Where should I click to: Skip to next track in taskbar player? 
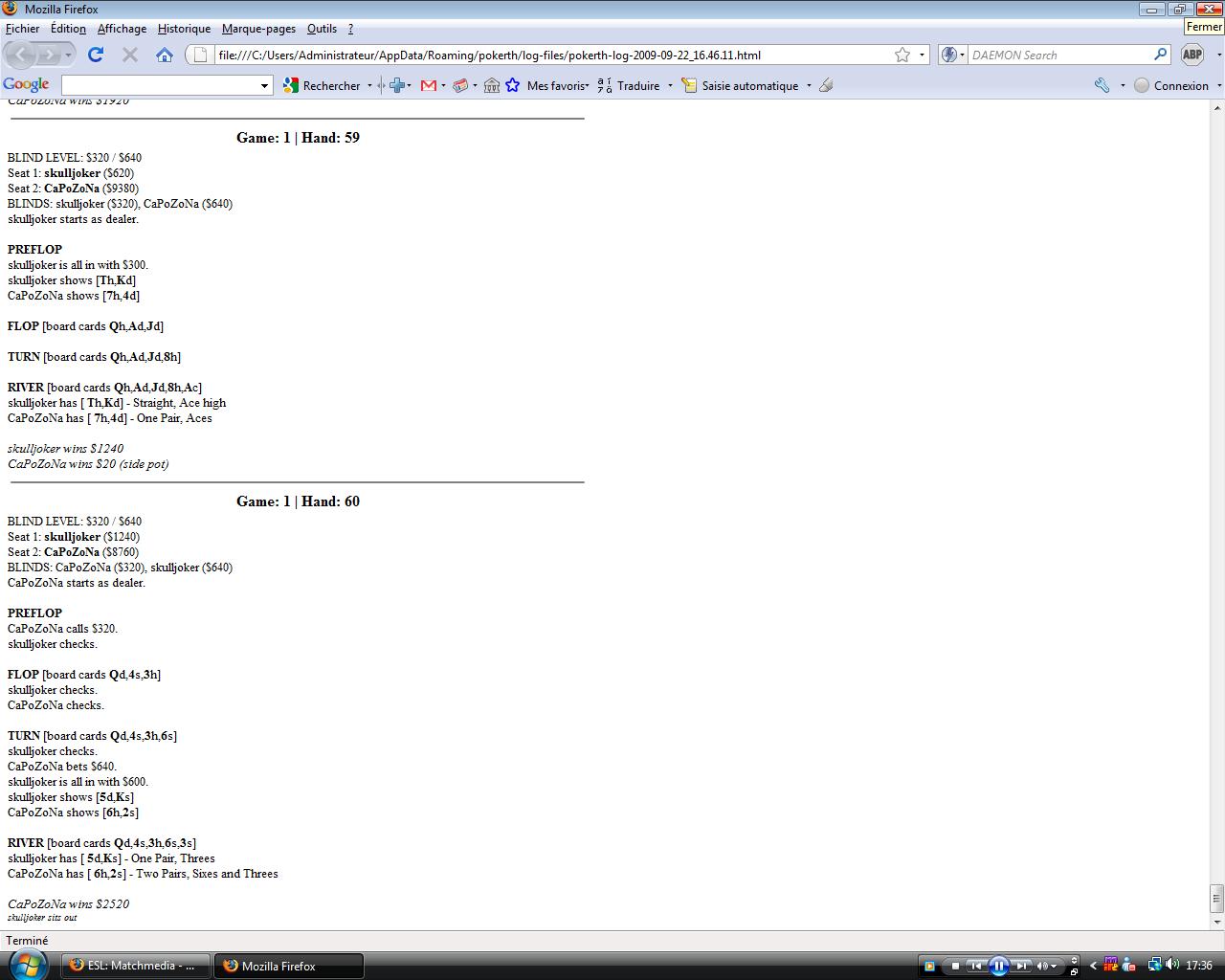(x=1021, y=966)
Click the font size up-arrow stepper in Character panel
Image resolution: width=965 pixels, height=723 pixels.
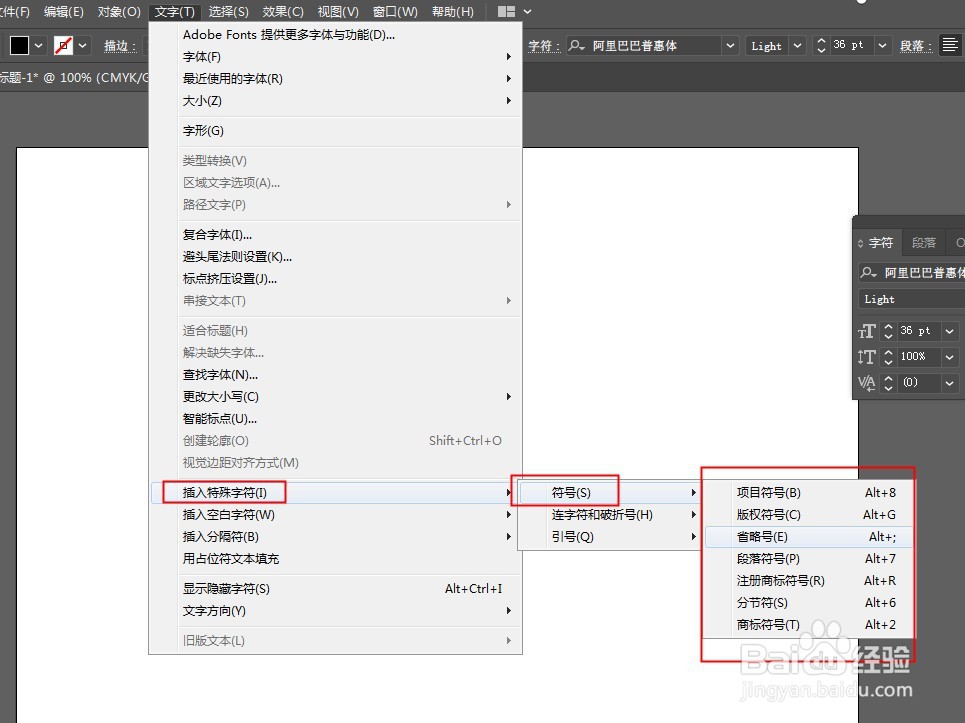coord(888,327)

▸ REQUIRED WORK:
Format the items above as a two-column CSV with the columns "prompt" and "location" and one row per item. Put each item's text and its answer in their own quoted fields, replace any line breaks with spaces, and omit the pictures.

▸ RESULT OF THIS EXERCISE:
prompt,location
"Where should I click to: Skip to next track in taskbar player?","(x=1021, y=966)"
"Click the font size up-arrow stepper in Character panel Image resolution: width=965 pixels, height=723 pixels.","coord(888,327)"